Male desert locust protects female from sun
A female desert locust spends more than two hours to lay a batch of eggs in the hot sand of the Sahara. Usually, a male is sitting on her back, acting as a sunshade, Koutaro Ould Maeno and colleagues write.
Desert locust females produce about a hundred eggs at a time. They drill their abdomens into the sand and then sit still for more than two hours on average while the eggs leave her body. If they do the job during daytime, they must endure the scorching heat. How does the insect cope with that, Koutaro Ould Maeno and colleagues wondered.
They studied the behaviour of desert locusts, Schistocerca gregaria, in Mauritania during the so-called gregarious phase, when the animals live in groups. Males gather at leks during the day to attract females and copulate.
Possessive behaviour
After mating, a female stores the sperm; one mating provides enough sperm for several egg-laying sessions. A male invests a lot in mating, as it takes him hours. To ensure that she actually uses his sperm, he usually continues to guard her until she has laid eggs, keeping rivals away. This possessive behaviour limits her freedom to choose another partner, but in return she is not harassed by other males.
And it turns out to have still another advantage.
Most females lay their eggs at night, but some wait until the next morning. They avoid predators that are active during the cool night. But another danger is looming: it gets dangerously hot. Desert locusts can withstand much heat, but a temperature of 55°C or more is fatal, and it can get that hot in the sun. This is where the guard helps. When a female lays eggs, he sits on her back and functions nicely as a parasol, the researchers write.
Probably, this is also the case in a mating couple.
Cooler
Females that oviposit during the day cool down a bit because their abdomen extends into the ground; it is less hot there than at the surface.

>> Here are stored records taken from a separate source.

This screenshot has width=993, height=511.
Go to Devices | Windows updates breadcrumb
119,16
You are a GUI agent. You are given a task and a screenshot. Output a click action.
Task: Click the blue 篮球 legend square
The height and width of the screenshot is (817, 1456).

In addition, the researchers now show that an egg-laying female with a male on her back is cooler than a female without a guard. She is also cooler than the sand.
The guard himself also gets less hot than the sand because he is at a greater distance from the ground. When males attract females at a lek, they stand as high on their legs as possible to avoid overheating. In addition, the animals position themselves in such a way that they catch a minimum of solar radiation.
Desert locusts can live gregariously; then they gather, multiply rapidly and can become a plague that eats almost everything that is green, moving fast and far. But in dry periods they are solitary and occur in small numbers; the animals then live longer.
Willy van Strien
Photos:
Large: mating couple of desert locust. Adam Matan (Wikimedia Commons, Creative Commons CC BY-SA 3.0)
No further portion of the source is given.